- [What is expected]: Copy the part of the entries that opens with the line containing "Given: Click the create new folder icon" and closes with the line containing "Looking at the", including both of those lines. Leave the pictures out.

- [Record extracts]:
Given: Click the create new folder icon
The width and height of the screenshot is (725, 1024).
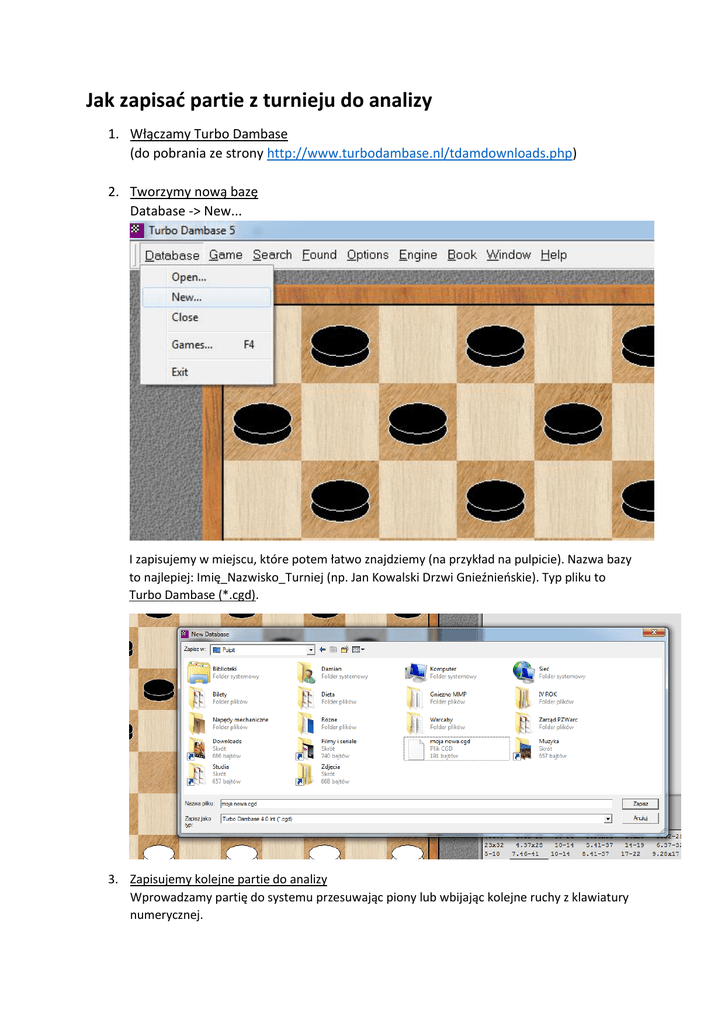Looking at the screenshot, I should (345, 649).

---

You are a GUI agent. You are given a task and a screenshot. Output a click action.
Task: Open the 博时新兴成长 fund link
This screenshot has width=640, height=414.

...

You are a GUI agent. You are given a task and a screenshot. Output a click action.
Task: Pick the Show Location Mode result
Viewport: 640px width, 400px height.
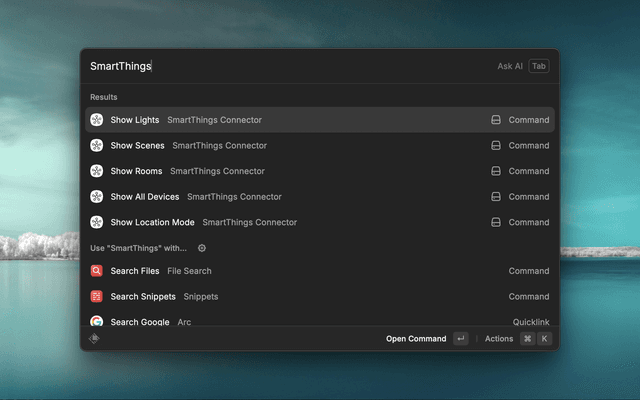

- [Answer in full]:
Given: Click the create new folder icon
The width and height of the screenshot is (725, 1024).
Looking at the screenshot, I should (345, 649).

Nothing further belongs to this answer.